▶ Task directions
From the first record through the last, copy each one exactly.
(Data extract Opens)
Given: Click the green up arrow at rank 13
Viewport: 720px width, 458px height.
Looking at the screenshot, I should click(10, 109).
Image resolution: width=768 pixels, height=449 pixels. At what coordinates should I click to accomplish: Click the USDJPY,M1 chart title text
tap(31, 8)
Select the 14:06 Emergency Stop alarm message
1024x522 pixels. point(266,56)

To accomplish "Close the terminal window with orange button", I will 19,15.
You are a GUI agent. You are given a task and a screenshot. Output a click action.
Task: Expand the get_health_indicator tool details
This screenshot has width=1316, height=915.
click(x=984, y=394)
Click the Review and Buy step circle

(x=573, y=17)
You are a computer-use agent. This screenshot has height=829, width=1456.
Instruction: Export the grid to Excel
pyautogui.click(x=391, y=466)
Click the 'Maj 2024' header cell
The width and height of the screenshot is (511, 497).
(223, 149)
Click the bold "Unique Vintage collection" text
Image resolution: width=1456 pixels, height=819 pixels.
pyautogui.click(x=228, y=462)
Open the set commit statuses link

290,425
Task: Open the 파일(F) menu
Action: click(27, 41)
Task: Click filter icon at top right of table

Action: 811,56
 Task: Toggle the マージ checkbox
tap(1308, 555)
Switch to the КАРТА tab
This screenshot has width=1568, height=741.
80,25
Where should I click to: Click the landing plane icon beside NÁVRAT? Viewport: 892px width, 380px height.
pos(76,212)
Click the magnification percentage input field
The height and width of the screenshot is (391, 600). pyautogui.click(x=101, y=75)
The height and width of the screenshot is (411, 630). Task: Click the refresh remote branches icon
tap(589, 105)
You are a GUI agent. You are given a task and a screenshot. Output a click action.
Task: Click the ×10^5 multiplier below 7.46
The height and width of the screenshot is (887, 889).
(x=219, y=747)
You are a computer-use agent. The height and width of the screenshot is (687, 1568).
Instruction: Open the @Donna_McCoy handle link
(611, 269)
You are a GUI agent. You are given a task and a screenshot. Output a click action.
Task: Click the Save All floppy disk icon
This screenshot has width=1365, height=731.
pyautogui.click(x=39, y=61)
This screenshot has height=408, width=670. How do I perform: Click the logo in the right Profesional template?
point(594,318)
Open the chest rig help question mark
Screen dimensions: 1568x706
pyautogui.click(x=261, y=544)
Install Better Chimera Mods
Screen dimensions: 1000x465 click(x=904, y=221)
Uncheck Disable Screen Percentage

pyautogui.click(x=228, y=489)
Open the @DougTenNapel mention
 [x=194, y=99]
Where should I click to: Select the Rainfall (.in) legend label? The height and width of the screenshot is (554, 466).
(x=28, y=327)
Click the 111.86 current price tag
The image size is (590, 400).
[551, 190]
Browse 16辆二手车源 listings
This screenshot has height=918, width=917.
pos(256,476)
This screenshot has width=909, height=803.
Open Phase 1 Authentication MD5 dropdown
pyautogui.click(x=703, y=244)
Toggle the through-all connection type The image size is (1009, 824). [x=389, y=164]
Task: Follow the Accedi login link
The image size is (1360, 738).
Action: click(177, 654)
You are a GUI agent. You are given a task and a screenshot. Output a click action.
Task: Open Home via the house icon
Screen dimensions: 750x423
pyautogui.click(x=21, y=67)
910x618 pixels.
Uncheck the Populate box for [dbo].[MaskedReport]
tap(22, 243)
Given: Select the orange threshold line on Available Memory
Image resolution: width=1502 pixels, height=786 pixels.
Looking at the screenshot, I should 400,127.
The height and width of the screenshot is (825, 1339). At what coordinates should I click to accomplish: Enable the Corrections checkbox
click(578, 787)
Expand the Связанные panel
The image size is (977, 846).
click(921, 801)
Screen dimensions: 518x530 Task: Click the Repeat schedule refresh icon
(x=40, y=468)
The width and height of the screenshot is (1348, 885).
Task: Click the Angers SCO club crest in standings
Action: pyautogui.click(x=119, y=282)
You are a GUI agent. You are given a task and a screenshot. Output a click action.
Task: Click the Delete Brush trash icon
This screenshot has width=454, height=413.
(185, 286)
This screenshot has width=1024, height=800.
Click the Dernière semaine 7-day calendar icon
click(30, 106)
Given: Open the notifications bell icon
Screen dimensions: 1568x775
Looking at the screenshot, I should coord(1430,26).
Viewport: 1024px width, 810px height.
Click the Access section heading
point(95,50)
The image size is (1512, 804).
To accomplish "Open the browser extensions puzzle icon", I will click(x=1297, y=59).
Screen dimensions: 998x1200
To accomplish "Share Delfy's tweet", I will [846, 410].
(Data extract Closes)
▶ Answer box
Given: Click the green up arrow at rank 13
Viewport: 720px width, 458px height.
Looking at the screenshot, I should click(10, 109).
Image resolution: width=768 pixels, height=449 pixels. At what coordinates should I click to accomplish: Click the USDJPY,M1 chart title text
tap(31, 8)
Select the 14:06 Emergency Stop alarm message
1024x522 pixels. point(266,56)

To accomplish "Close the terminal window with orange button", I will 19,15.
You are a GUI agent. You are given a task and a screenshot. Output a click action.
Task: Expand the get_health_indicator tool details
This screenshot has width=1316, height=915.
click(x=984, y=394)
Click the Review and Buy step circle

(x=573, y=17)
You are a computer-use agent. This screenshot has height=829, width=1456.
Instruction: Export the grid to Excel
pyautogui.click(x=391, y=466)
Click the 'Maj 2024' header cell
The width and height of the screenshot is (511, 497).
(223, 149)
Click the bold "Unique Vintage collection" text
Image resolution: width=1456 pixels, height=819 pixels.
pyautogui.click(x=228, y=462)
Open the set commit statuses link

290,425
Task: Open the 파일(F) menu
Action: click(27, 41)
Task: Click filter icon at top right of table

Action: 811,56
 Task: Toggle the マージ checkbox
tap(1308, 555)
Switch to the КАРТА tab
This screenshot has width=1568, height=741.
80,25
Where should I click to: Click the landing plane icon beside NÁVRAT? Viewport: 892px width, 380px height.
pos(76,212)
Click the magnification percentage input field
The height and width of the screenshot is (391, 600). pyautogui.click(x=101, y=75)
The height and width of the screenshot is (411, 630). Task: Click the refresh remote branches icon
tap(589, 105)
You are a GUI agent. You are given a task and a screenshot. Output a click action.
Task: Click the ×10^5 multiplier below 7.46
The height and width of the screenshot is (887, 889).
(x=219, y=747)
You are a computer-use agent. The height and width of the screenshot is (687, 1568).
Instruction: Open the @Donna_McCoy handle link
(611, 269)
You are a GUI agent. You are given a task and a screenshot. Output a click action.
Task: Click the Save All floppy disk icon
This screenshot has width=1365, height=731.
pyautogui.click(x=39, y=61)
This screenshot has height=408, width=670. How do I perform: Click the logo in the right Profesional template?
point(594,318)
Open the chest rig help question mark
Screen dimensions: 1568x706
pyautogui.click(x=261, y=544)
Install Better Chimera Mods
Screen dimensions: 1000x465 click(x=904, y=221)
Uncheck Disable Screen Percentage

pyautogui.click(x=228, y=489)
Open the @DougTenNapel mention
 [x=194, y=99]
Where should I click to: Select the Rainfall (.in) legend label? The height and width of the screenshot is (554, 466).
(x=28, y=327)
Click the 111.86 current price tag
The image size is (590, 400).
[551, 190]
Browse 16辆二手车源 listings
This screenshot has height=918, width=917.
pos(256,476)
This screenshot has width=909, height=803.
Open Phase 1 Authentication MD5 dropdown
pyautogui.click(x=703, y=244)
Toggle the through-all connection type The image size is (1009, 824). [x=389, y=164]
Task: Follow the Accedi login link
The image size is (1360, 738).
Action: click(177, 654)
You are a GUI agent. You are given a task and a screenshot. Output a click action.
Task: Open Home via the house icon
Screen dimensions: 750x423
pyautogui.click(x=21, y=67)
910x618 pixels.
Uncheck the Populate box for [dbo].[MaskedReport]
tap(22, 243)
Given: Select the orange threshold line on Available Memory
Image resolution: width=1502 pixels, height=786 pixels.
Looking at the screenshot, I should 400,127.
The height and width of the screenshot is (825, 1339). At what coordinates should I click to accomplish: Enable the Corrections checkbox
click(578, 787)
Expand the Связанные panel
The image size is (977, 846).
click(921, 801)
Screen dimensions: 518x530 Task: Click the Repeat schedule refresh icon
(x=40, y=468)
The width and height of the screenshot is (1348, 885).
Task: Click the Angers SCO club crest in standings
Action: pyautogui.click(x=119, y=282)
You are a GUI agent. You are given a task and a screenshot. Output a click action.
Task: Click the Delete Brush trash icon
This screenshot has width=454, height=413.
(185, 286)
This screenshot has width=1024, height=800.
Click the Dernière semaine 7-day calendar icon
click(30, 106)
Given: Open the notifications bell icon
Screen dimensions: 1568x775
Looking at the screenshot, I should coord(1430,26).
Viewport: 1024px width, 810px height.
Click the Access section heading
point(95,50)
The image size is (1512, 804).
To accomplish "Open the browser extensions puzzle icon", I will click(x=1297, y=59).
Screen dimensions: 998x1200
To accomplish "Share Delfy's tweet", I will [846, 410].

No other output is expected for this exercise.